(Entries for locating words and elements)
_ _ _

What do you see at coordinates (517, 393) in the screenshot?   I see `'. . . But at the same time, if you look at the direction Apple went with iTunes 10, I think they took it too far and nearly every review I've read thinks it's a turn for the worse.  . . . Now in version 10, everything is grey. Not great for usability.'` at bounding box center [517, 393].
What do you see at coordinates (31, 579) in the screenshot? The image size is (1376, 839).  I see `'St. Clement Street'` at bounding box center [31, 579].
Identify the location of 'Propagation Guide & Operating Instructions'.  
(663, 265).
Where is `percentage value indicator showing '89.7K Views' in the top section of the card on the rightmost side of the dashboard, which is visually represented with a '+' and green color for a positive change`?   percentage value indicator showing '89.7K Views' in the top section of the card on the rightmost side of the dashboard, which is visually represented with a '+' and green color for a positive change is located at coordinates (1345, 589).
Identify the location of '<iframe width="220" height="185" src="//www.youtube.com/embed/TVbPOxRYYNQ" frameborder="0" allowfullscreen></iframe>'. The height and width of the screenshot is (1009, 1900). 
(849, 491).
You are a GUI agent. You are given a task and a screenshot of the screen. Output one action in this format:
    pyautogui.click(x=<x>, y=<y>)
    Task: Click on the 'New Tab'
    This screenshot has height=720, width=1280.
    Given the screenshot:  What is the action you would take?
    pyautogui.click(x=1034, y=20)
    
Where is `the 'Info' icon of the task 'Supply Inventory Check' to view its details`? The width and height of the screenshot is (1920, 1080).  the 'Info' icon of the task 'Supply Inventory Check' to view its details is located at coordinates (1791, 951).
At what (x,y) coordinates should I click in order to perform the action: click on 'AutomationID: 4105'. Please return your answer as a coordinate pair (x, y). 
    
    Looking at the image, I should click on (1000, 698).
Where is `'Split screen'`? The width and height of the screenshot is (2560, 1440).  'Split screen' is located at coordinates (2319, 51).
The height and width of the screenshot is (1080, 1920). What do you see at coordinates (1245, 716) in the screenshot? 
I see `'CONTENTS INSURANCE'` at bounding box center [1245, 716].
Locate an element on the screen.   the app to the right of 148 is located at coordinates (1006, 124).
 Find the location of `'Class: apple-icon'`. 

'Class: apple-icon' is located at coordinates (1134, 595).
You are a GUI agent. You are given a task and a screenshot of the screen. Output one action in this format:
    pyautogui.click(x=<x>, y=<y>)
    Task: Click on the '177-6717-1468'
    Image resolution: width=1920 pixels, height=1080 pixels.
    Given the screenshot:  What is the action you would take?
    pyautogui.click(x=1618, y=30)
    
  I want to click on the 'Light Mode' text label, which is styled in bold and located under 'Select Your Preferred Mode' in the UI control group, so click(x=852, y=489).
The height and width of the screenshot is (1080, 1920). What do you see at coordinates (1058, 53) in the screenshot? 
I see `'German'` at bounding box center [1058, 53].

_ _ _

Reproduce all of the data above verbatim, from the first line to the last.

» **RESPONSE TO THIS EXERCISE**:
What do you see at coordinates (517, 393) in the screenshot?   I see `'. . . But at the same time, if you look at the direction Apple went with iTunes 10, I think they took it too far and nearly every review I've read thinks it's a turn for the worse.  . . . Now in version 10, everything is grey. Not great for usability.'` at bounding box center [517, 393].
What do you see at coordinates (31, 579) in the screenshot? The image size is (1376, 839).  I see `'St. Clement Street'` at bounding box center [31, 579].
Identify the location of 'Propagation Guide & Operating Instructions'.  
(663, 265).
Where is `percentage value indicator showing '89.7K Views' in the top section of the card on the rightmost side of the dashboard, which is visually represented with a '+' and green color for a positive change`?   percentage value indicator showing '89.7K Views' in the top section of the card on the rightmost side of the dashboard, which is visually represented with a '+' and green color for a positive change is located at coordinates (1345, 589).
Identify the location of '<iframe width="220" height="185" src="//www.youtube.com/embed/TVbPOxRYYNQ" frameborder="0" allowfullscreen></iframe>'. The height and width of the screenshot is (1009, 1900). 
(849, 491).
You are a GUI agent. You are given a task and a screenshot of the screen. Output one action in this format:
    pyautogui.click(x=<x>, y=<y>)
    Task: Click on the 'New Tab'
    This screenshot has height=720, width=1280.
    Given the screenshot:  What is the action you would take?
    pyautogui.click(x=1034, y=20)
    
Where is `the 'Info' icon of the task 'Supply Inventory Check' to view its details`? The width and height of the screenshot is (1920, 1080).  the 'Info' icon of the task 'Supply Inventory Check' to view its details is located at coordinates (1791, 951).
At what (x,y) coordinates should I click in order to perform the action: click on 'AutomationID: 4105'. Please return your answer as a coordinate pair (x, y). 
    
    Looking at the image, I should click on (1000, 698).
Where is `'Split screen'`? The width and height of the screenshot is (2560, 1440).  'Split screen' is located at coordinates (2319, 51).
The height and width of the screenshot is (1080, 1920). What do you see at coordinates (1245, 716) in the screenshot? 
I see `'CONTENTS INSURANCE'` at bounding box center [1245, 716].
Locate an element on the screen.   the app to the right of 148 is located at coordinates (1006, 124).
 Find the location of `'Class: apple-icon'`. 

'Class: apple-icon' is located at coordinates (1134, 595).
You are a GUI agent. You are given a task and a screenshot of the screen. Output one action in this format:
    pyautogui.click(x=<x>, y=<y>)
    Task: Click on the '177-6717-1468'
    Image resolution: width=1920 pixels, height=1080 pixels.
    Given the screenshot:  What is the action you would take?
    pyautogui.click(x=1618, y=30)
    
  I want to click on the 'Light Mode' text label, which is styled in bold and located under 'Select Your Preferred Mode' in the UI control group, so click(x=852, y=489).
The height and width of the screenshot is (1080, 1920). What do you see at coordinates (1058, 53) in the screenshot? 
I see `'German'` at bounding box center [1058, 53].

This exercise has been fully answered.